One of the most expensive fights of the 2026 Colorado legislative session is barreling toward the House, and The Denver Gazette’s Marianne Goodland lays out the whole lobbyist stampede. The issue is Senate Bill 26-134, a proposal to stop credit card companies from charging swipe fees on the sales tax portion of a transaction. Simple enough, right? Naturally, the Capitol turned it into a full-contact money scrum.
The Denver Gazette reports that 175 lobbyists and lobbying firms have signed up on the bill, with about half for it and half against it. That is not a policy debate. That is a cage match with expense accounts. When nearly 200 lobbyists show up for one bill, the stakes are high, the grift is good, and somebody’s ox is about to get barbecue-sauced.
The Bullet Point Brief
- Senate Bill 26-134 would prohibit credit card companies from calculating their swipe fees on the sales tax portion of a purchase. In plain English: stop charging businesses a fee on money they are collecting for the government.
- Supporters include restaurants, breweries, small businesses, retailers, and the big box crowd like Walmart, Target, and Home Depot. Nothing says “Main Street relief” quite like Main Street standing next to three corporate aircraft hangars.

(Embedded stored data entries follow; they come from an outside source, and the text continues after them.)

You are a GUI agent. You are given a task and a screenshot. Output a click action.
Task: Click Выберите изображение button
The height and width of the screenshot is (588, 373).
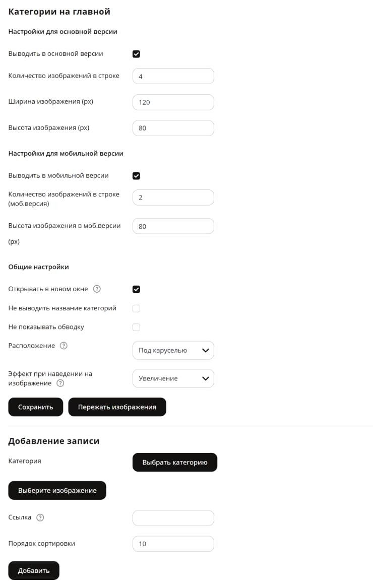coord(57,490)
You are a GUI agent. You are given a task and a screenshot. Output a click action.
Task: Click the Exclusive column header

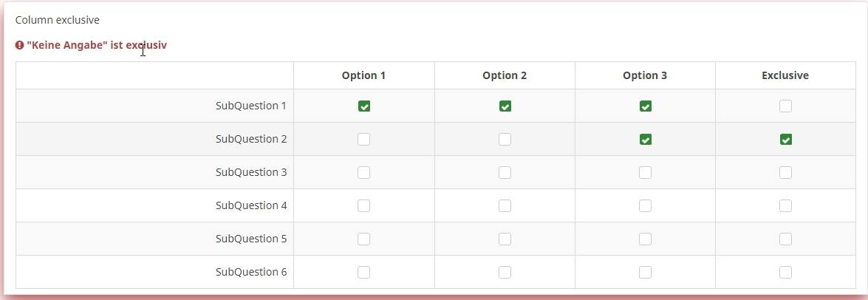[785, 75]
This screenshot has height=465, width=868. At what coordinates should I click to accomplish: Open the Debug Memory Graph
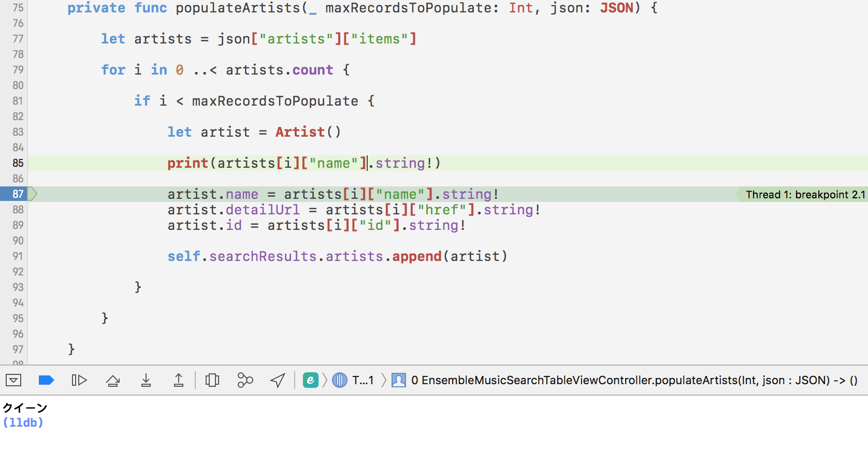[x=245, y=381]
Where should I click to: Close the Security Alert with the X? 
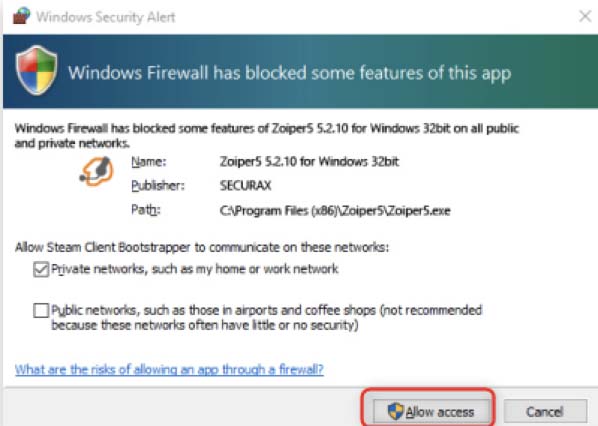585,16
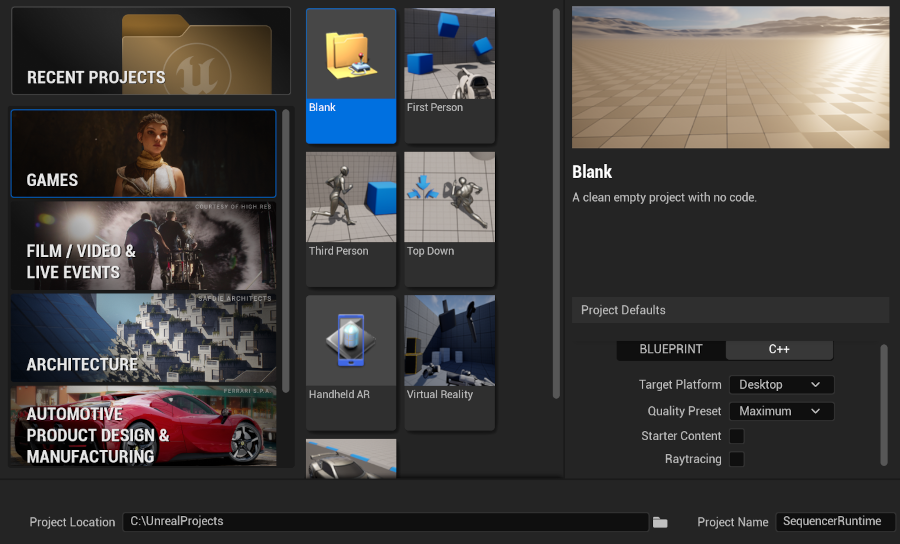Open the Target Platform dropdown
Image resolution: width=900 pixels, height=544 pixels.
(x=781, y=385)
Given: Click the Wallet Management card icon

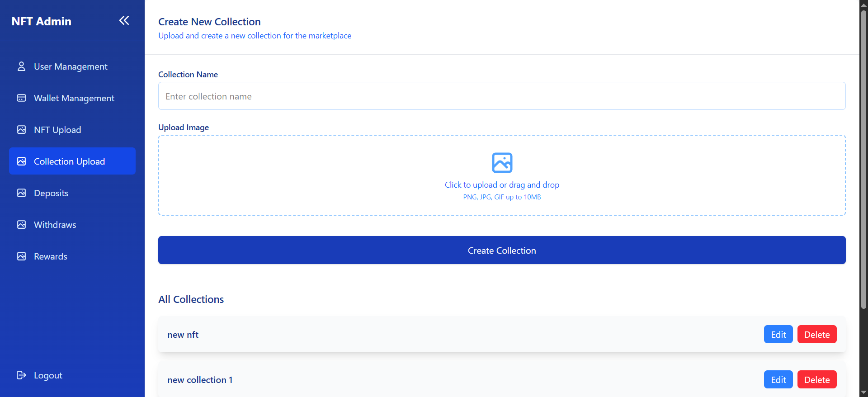Looking at the screenshot, I should tap(22, 98).

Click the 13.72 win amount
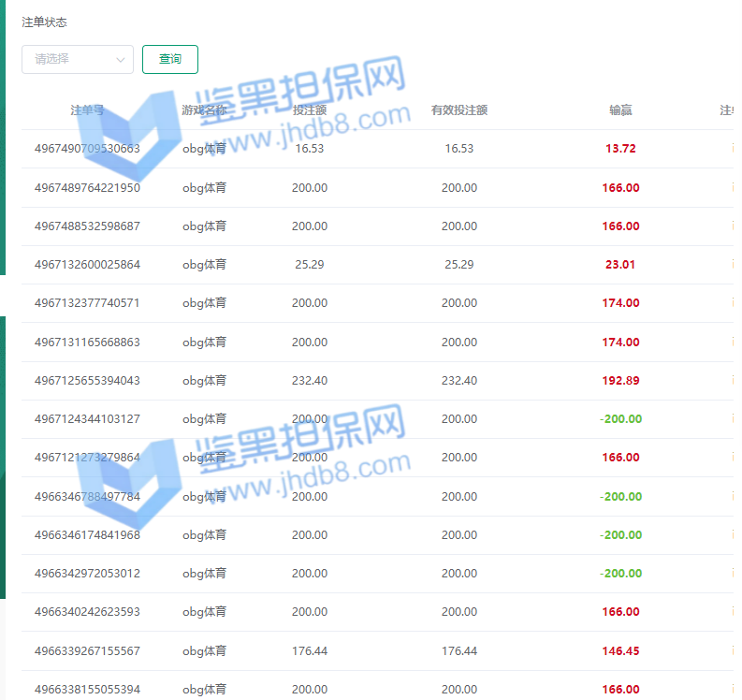click(x=620, y=149)
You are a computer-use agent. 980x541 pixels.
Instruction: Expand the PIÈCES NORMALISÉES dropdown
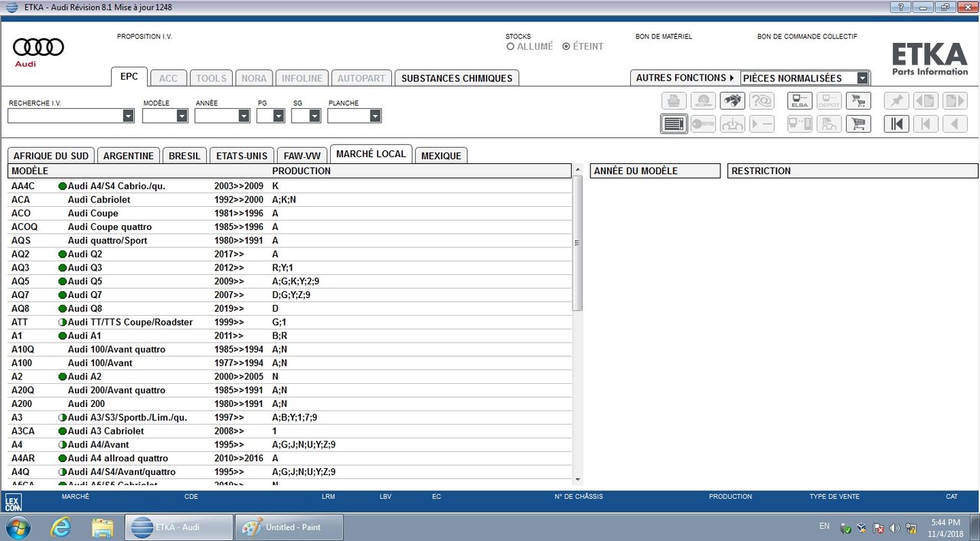863,78
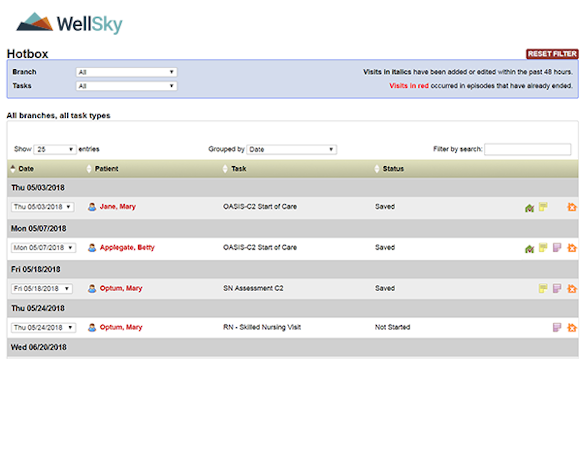Open Optum, Mary link on 05/18/2018 row
The image size is (582, 450).
tap(121, 288)
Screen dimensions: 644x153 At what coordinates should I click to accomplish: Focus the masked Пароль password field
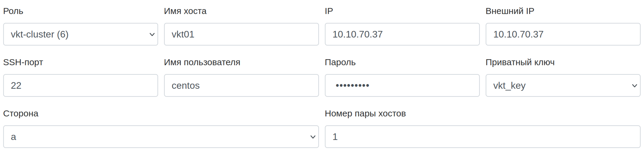click(x=402, y=85)
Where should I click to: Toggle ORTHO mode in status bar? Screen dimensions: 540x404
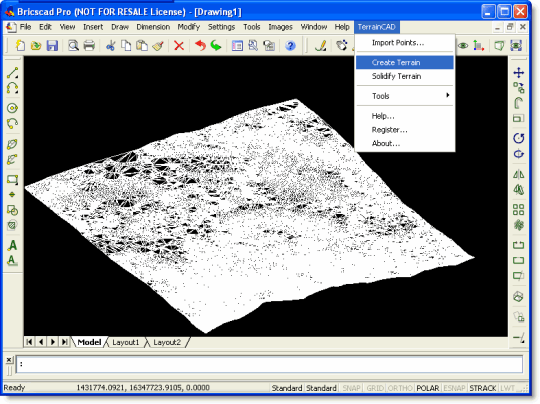click(400, 388)
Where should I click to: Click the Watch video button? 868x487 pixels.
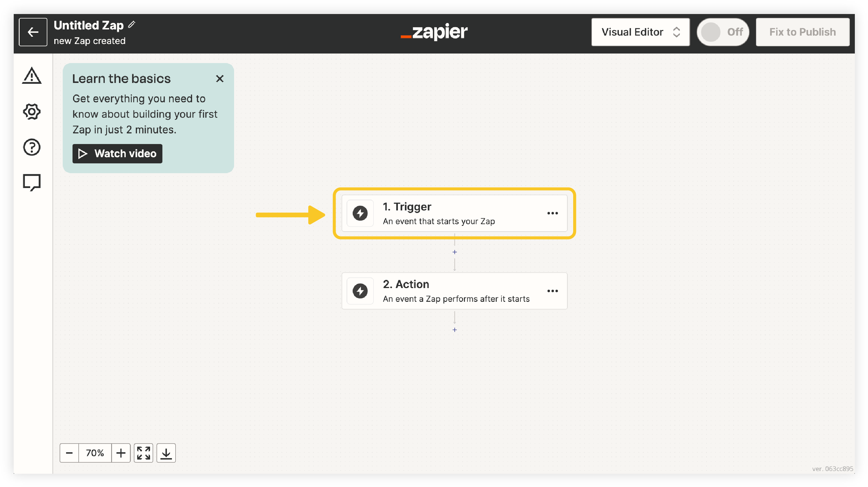pos(117,153)
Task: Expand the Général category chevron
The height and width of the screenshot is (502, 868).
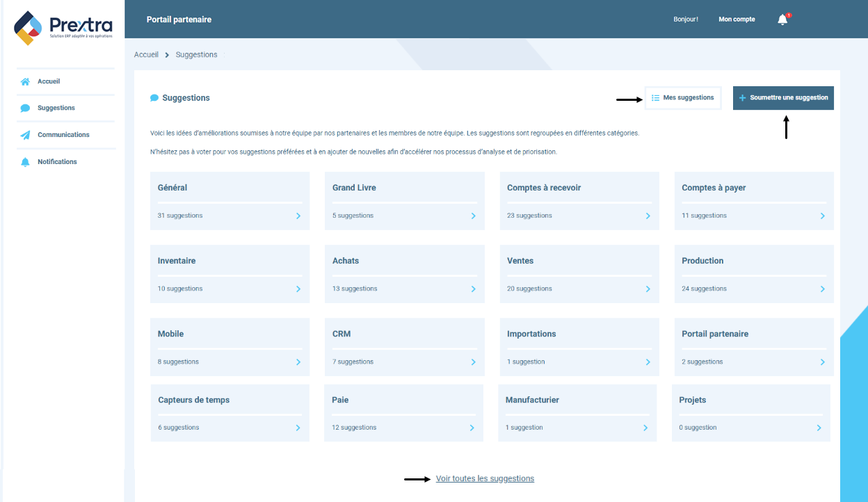Action: tap(298, 216)
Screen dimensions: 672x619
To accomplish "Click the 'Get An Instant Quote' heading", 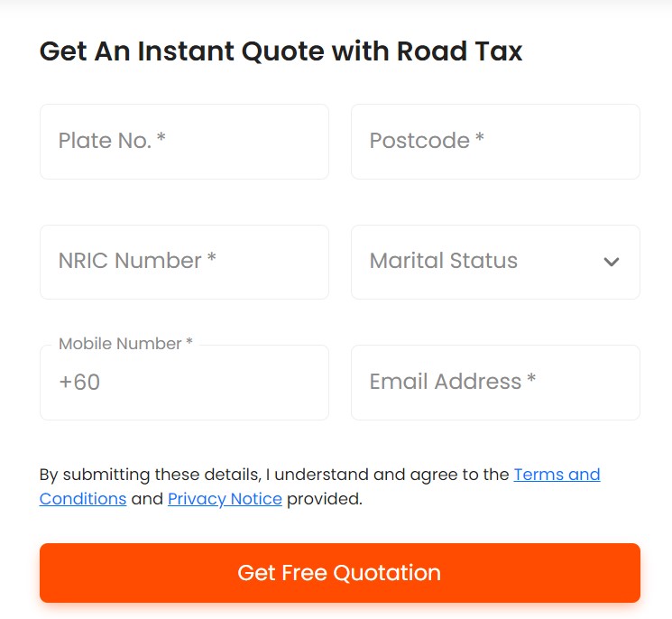I will coord(281,51).
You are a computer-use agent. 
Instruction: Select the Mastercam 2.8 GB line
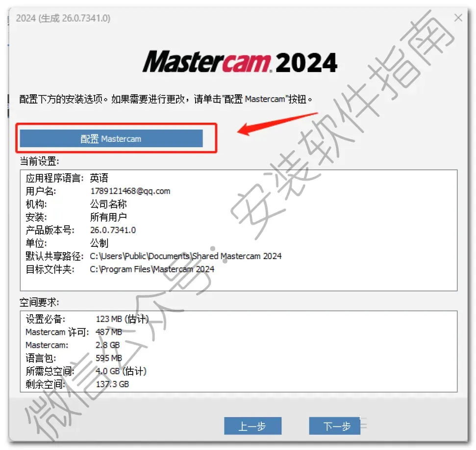pyautogui.click(x=73, y=345)
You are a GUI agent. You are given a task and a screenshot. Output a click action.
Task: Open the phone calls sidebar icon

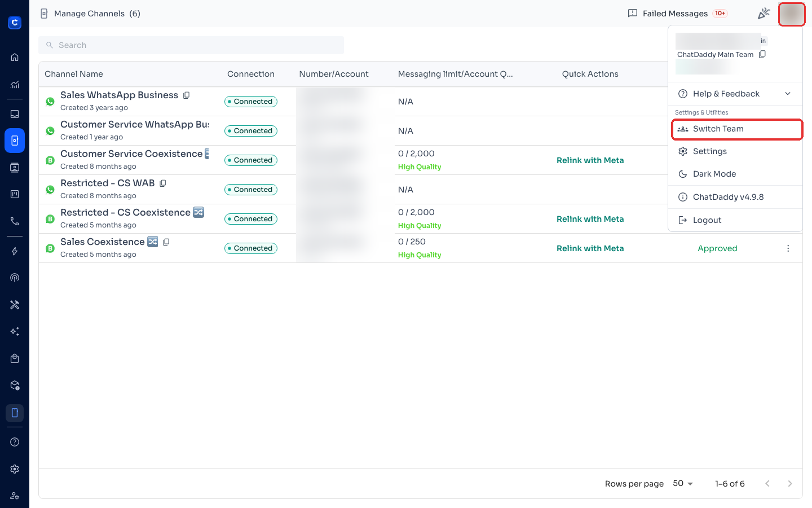point(15,221)
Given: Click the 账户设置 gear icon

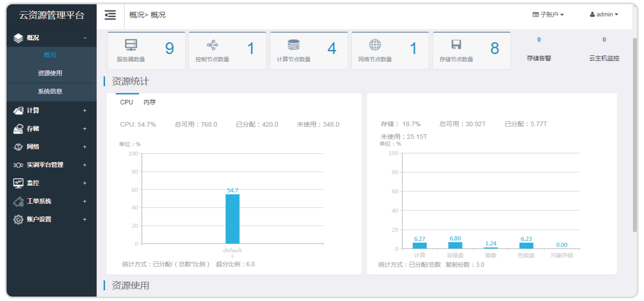Looking at the screenshot, I should (x=18, y=219).
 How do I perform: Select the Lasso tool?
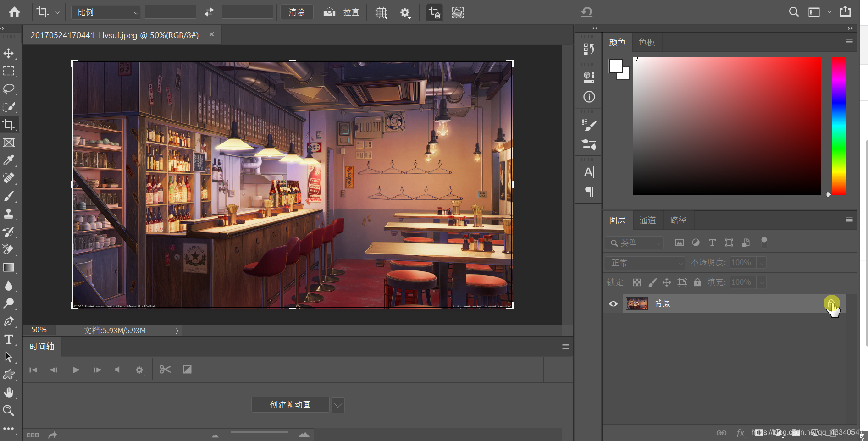tap(9, 88)
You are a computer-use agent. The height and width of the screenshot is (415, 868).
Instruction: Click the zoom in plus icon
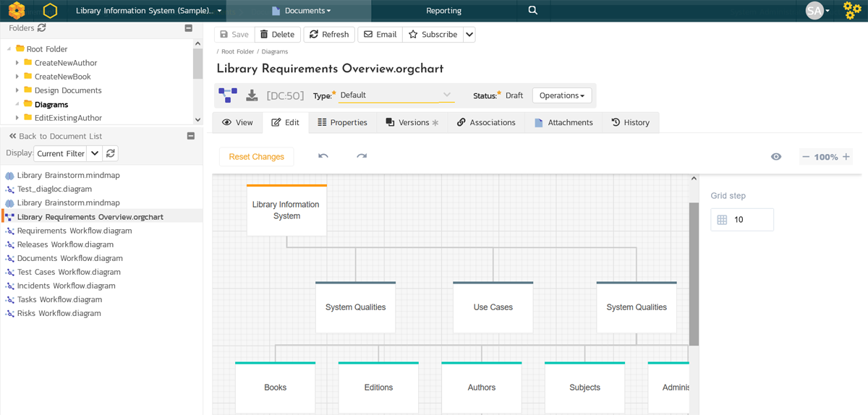[846, 157]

- Opponents include banks, credit card companies, unions, and chambers of commerce, who argue the big winners would be the big box retailers. Apparently, everyone suddenly found religion on protecting the little guy, right after hiring lobbyists by the busload.
- The Secretary of State’s website showed 175 lobbyists and firms working the bill, including a dozen who signed up just since Monday. That is not grassroots. That is Astroturf with a concierge.
- The bill barely survived the Senate, passing 18-17 after procedural drama, vote reconsideration, and Sen. Julie Gonzales saying the whole thing looked like a proxy war between financial institutions and businesses. Well, yes. That is usually what it means when the hallway smells like catered shrimp and desperation.
My Bottom Line
This bill may be framed as relief for small businesses, and there is a fair argument there. If a business is collecting sales tax for the government, why should a card company get to skim a percentage off that tax? That feels less like free enterprise and more like charging a toll on someone else’s driveway.
But let’s not kid ourselves. When 175 lobbyists descend on one bill, this is not some humble coffee shop owner pleading for mercy while holding a tip jar and a dream. This is big banks, big retailers, unions, chambers, nonprofits, and political operators all trying to steer the tractor before it rolls over their side of the field.
The funniest part is watching everyone dress up their financial self-interest as civic virtue. Banks say they are protecting consumers. Retailers say they are helping small business. Unions say they are worried about jobs. Nonprofits are worried donations might shrink. Everybody has a halo, and every halo comes with an invoice.
So here is the test: does the savings actually reach consumers, workers, or small businesses? If yes, good. If no, this is just another Capitol knife fight where the public gets the press release and the connected class gets the check. And if you really want to help your local coffee shop, Sen. Gonzales had the most practical advice in the whole article: pay cash.